Task description → Repeat all of the data below word for word, keeping no images.

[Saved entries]

◆ ◆ ◆ ◆ ◆ ◆ ◆

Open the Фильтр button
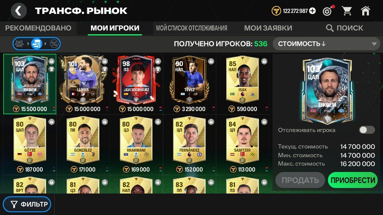The height and width of the screenshot is (215, 383). [27, 204]
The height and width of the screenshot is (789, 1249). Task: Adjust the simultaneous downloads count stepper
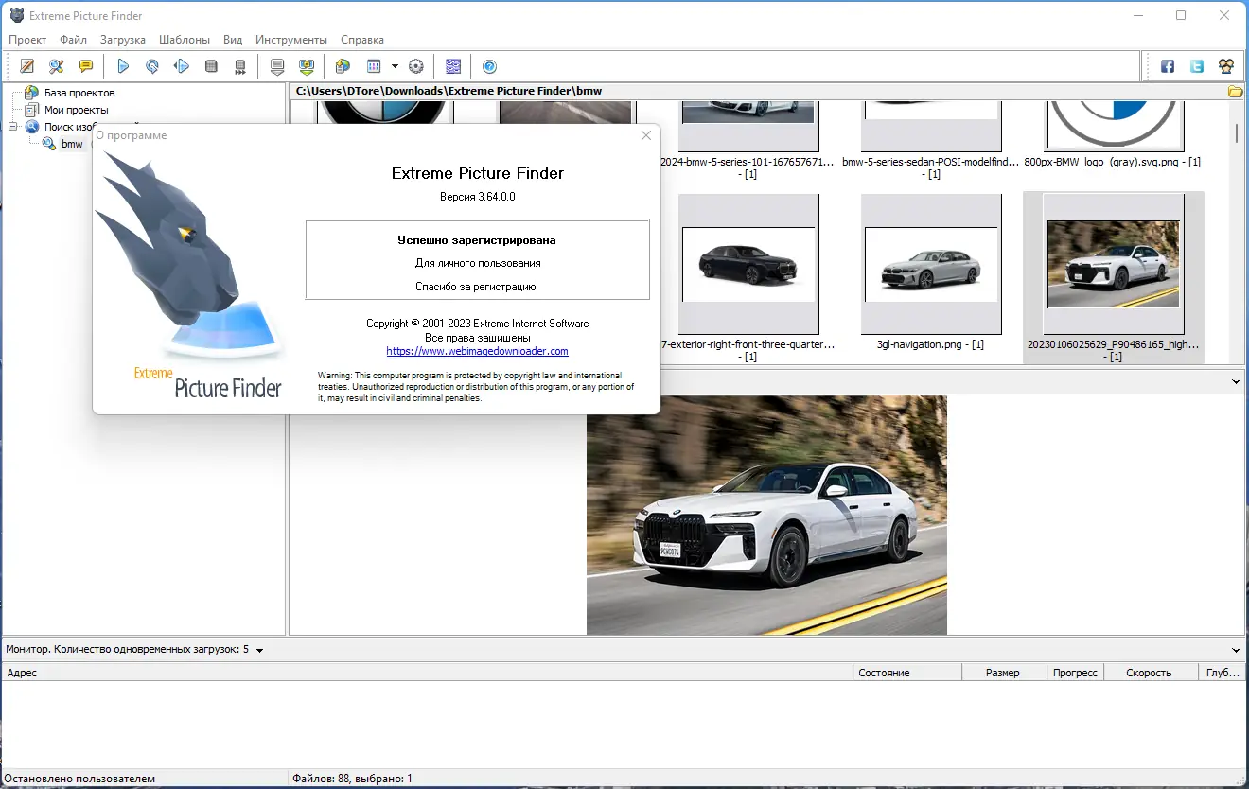[260, 649]
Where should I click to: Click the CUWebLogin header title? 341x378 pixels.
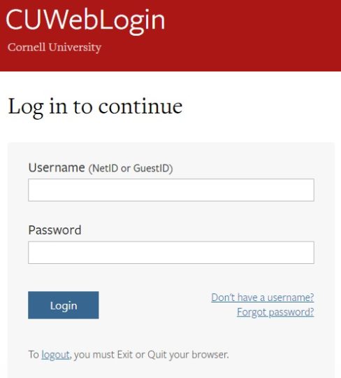85,20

◆ ◆ ◆ ◆ ◆ ◆ ◆

Output for this task →
Open the Фильтр button
The height and width of the screenshot is (215, 383). [27, 204]
The height and width of the screenshot is (789, 1249). Task: Adjust the simultaneous downloads count stepper
[260, 649]
Where should I click to: Click the CUWebLogin header title? 341x378 pixels.
85,20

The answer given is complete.